Previous distinctions between reports, publications, databases, and records have been replaced by a “seamless web” of information activities. Despite dramatic increases in the use of electronic records by federal agencies, the U.S. Government Printing Office and the Depository Library Program are still geared primarily to paper or microfiche formats and are thus disseminating an increasingly smaller percentage of federal information. Another area needing clarification is the handling of Freedom of Information requests for information in computer records. For example, the Freedom of Information Act does not require agencies to create new records in fulfilling requests. But with electronic information, some degree of reprogramming, which could be interpreted as record creation, may be necessary to obtain access to electronic information.
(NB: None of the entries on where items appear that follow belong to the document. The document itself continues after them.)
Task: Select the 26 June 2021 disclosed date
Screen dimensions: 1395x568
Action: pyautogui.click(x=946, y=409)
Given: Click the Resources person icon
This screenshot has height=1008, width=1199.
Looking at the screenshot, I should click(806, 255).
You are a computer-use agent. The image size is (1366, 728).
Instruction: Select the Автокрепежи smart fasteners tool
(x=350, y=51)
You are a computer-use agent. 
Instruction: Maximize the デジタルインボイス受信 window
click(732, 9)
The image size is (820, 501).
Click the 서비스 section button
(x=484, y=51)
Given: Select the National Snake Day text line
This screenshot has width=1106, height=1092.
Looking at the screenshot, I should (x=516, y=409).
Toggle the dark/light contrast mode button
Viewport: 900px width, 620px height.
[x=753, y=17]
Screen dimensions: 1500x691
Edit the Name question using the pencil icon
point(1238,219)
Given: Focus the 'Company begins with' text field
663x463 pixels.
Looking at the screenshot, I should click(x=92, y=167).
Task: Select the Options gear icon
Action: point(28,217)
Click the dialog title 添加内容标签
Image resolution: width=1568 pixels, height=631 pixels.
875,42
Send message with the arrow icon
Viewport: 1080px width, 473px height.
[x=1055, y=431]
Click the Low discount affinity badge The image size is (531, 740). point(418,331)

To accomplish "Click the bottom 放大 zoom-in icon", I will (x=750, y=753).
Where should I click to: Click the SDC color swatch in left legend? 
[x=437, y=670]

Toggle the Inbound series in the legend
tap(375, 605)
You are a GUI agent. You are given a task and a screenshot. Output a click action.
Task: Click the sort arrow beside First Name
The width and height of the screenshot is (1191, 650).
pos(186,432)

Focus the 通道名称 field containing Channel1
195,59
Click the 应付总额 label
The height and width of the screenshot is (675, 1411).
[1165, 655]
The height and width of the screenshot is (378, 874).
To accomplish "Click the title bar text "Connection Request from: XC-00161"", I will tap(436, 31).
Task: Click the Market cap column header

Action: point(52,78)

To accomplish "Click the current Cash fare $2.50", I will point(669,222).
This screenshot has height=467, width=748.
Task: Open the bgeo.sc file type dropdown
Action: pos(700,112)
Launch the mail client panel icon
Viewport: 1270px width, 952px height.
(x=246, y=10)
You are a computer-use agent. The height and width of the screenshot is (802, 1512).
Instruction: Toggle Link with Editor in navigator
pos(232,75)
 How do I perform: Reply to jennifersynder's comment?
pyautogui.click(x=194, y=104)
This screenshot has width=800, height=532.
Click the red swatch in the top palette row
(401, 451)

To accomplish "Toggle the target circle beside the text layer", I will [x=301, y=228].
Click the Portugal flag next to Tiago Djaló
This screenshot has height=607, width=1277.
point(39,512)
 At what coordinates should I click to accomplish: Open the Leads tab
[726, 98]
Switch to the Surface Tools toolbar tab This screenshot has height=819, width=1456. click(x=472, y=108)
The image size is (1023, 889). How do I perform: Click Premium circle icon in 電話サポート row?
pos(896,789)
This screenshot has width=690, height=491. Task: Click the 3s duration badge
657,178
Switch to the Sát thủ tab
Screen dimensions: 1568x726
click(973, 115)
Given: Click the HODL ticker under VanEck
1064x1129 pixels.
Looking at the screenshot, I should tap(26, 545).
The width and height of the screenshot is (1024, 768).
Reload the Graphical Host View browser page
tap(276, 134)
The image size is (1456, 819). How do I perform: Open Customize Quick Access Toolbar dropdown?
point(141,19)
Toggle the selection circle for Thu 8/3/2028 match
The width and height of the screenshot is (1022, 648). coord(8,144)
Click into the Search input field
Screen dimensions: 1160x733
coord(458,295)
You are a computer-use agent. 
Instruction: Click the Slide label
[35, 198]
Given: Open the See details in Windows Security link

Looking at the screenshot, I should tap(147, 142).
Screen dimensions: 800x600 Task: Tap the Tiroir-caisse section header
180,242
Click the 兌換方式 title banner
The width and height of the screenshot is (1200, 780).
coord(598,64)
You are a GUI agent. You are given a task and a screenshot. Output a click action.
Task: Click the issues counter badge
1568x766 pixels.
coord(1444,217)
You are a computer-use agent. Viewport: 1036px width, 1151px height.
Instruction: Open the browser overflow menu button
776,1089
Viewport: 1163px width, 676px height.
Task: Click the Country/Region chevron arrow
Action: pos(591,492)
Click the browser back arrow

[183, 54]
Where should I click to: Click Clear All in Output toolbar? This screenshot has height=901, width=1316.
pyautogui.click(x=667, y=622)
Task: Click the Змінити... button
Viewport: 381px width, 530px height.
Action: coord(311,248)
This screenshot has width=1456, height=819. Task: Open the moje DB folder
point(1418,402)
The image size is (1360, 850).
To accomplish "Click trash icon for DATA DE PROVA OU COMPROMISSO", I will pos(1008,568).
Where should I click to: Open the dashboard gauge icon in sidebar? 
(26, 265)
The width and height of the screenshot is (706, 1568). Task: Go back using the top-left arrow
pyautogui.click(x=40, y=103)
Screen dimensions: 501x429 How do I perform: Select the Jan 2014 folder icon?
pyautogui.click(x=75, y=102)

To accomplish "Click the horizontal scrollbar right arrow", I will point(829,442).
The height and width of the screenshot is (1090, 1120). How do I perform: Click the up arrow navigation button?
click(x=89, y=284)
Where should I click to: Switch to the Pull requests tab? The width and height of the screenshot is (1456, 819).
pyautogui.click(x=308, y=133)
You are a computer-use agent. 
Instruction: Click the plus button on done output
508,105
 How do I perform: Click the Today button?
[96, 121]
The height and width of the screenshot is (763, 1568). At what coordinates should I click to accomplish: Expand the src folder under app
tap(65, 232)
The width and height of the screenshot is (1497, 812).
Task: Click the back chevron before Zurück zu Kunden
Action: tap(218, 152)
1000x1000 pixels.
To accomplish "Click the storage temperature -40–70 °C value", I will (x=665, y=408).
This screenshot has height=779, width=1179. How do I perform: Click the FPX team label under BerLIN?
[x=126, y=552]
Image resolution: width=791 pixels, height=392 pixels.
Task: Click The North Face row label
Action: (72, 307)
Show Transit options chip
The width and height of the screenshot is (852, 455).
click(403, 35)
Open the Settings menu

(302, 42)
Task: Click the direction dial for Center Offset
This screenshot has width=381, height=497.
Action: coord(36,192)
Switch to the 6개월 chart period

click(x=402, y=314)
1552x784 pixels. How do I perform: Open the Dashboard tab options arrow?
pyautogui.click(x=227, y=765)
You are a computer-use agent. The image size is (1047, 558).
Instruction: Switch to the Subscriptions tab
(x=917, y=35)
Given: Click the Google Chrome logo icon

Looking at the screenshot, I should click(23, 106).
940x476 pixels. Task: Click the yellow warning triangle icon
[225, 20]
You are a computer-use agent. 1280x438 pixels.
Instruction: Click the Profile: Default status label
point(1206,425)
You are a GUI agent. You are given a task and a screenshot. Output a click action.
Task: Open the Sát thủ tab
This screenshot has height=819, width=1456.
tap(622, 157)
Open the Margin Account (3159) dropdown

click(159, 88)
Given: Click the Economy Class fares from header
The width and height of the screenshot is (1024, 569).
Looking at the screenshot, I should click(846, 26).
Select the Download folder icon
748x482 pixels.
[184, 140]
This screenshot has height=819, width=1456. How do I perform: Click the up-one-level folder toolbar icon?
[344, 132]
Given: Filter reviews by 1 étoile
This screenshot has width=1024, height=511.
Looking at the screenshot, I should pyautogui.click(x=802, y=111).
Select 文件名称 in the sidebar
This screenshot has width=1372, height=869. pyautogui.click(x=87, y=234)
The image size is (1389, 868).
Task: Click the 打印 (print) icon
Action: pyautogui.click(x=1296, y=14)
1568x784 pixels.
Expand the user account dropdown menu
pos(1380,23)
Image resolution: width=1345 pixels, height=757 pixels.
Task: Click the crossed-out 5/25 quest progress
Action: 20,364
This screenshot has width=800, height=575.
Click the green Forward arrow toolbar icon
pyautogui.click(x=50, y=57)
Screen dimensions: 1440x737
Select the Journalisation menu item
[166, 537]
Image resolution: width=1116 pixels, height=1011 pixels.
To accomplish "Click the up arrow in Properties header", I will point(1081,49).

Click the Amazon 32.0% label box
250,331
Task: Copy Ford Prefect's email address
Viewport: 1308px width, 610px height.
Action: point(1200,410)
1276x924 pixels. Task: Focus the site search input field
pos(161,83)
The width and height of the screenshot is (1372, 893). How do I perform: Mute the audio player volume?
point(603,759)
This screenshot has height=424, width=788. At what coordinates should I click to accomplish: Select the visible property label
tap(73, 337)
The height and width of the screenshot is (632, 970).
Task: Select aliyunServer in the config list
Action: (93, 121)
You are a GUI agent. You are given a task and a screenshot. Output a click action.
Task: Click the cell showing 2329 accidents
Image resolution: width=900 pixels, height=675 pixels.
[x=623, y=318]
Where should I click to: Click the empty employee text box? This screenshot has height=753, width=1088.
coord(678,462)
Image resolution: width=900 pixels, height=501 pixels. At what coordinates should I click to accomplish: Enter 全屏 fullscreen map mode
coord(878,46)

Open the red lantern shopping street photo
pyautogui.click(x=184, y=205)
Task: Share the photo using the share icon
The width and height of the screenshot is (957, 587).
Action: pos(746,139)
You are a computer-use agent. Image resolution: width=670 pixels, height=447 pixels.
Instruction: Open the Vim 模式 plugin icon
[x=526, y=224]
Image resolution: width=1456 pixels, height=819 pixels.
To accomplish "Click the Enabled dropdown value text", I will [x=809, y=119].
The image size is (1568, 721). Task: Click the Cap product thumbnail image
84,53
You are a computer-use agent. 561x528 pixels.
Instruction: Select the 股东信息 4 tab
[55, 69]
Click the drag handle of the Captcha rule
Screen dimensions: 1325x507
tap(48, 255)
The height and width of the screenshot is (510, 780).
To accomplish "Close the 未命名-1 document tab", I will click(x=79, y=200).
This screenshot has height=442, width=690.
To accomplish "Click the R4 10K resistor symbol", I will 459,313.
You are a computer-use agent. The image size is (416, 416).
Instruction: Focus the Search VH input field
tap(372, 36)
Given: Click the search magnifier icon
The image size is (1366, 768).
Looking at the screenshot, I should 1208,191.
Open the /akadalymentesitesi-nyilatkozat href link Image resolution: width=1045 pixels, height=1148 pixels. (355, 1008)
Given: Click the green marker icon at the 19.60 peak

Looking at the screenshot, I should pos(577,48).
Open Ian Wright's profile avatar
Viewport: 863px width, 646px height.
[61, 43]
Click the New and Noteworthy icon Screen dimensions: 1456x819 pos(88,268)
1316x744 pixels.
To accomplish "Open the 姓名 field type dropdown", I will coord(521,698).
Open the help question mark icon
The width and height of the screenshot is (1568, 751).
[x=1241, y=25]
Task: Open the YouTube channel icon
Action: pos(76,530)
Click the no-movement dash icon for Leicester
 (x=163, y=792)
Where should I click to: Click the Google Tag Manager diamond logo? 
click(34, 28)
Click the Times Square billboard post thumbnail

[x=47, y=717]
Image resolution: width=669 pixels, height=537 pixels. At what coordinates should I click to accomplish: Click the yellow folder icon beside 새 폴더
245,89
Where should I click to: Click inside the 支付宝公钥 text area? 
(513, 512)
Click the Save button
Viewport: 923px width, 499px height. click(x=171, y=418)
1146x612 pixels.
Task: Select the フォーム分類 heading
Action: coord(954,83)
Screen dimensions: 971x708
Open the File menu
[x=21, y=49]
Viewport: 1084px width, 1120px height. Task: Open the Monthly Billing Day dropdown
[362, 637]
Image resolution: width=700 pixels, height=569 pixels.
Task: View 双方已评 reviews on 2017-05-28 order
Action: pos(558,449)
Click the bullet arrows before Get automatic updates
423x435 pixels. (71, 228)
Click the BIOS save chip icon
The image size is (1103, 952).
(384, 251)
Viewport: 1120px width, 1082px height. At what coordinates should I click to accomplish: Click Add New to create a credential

This and many other complicating problems are carefully examined in considerable depth.
The report begins with a quote from Thomas Jefferson concerning the responsibility of every American to be informed and focuses on the central concern of the cost and accessibility of federal electronic information for American citizens. While OTA concludes that congressional action is urgently needed to resolve federal information dissemination issues, it offers no overall plan for achieving this objective. However, discussions of alternative options and Congressional and agency responsibilities will prove most useful in clarifying the issues and moving federal information policy into the electronic age. Copies of the report are available for $14.00 from the Superintendent of Documents, U.S. Government Printing Office, Washington, DC 20402-9325, stock number 052-003-01130-1.
Library of Congress
In October the Joint Congressional Committee on the Library met to review reports by the Librarian of Congress on current and future plans and activities of the Library of Congress (LC). James Billington, who recently completed his first year as Librarian, described the work of a year-long management and planning committee which has had the directives of “reaching in more deeply to intensify and energize the intellectual life of the Library of Congress and to reach out more broadly by sharing its richness with the Congress and the people of the United States.” New program initiatives discussed by Billington include a pilot project with seven or eight libraries to test the feasibility of online access to the LC’s bibliographic files; an “American Memory” program to disseminate currently unavailable LC collections to libraries throughout America on a pilot basis on optical disks; traveling exhibits on the Bicentennial of the U.S. Congress; and establishment of the Jeffersonians—a private advisory board to assist in increasing private financial support.
Committee members had specific questions about the the LC’s retrieval capabilities; preservation of brittle books; affirmative action policies; and various management issues. Senator Claiborne Pell (D-RI), the chair of the Joint Committee on the Library, expressed concern about the composition of the top leadership at the LC and asked for a table of the organization with an indication of the top officials with library degrees. Senator Mark Hatfield (R-OR) addressed the problem of the LC’s ability to deal with its growth rate since the Library receives more than 30,000 items daily and retains about one-sixth of these. Due to scheduling difficulties, the hearing lasted less than two hours, but it did give some idea of the plans and new directions underway at the Library of Congress.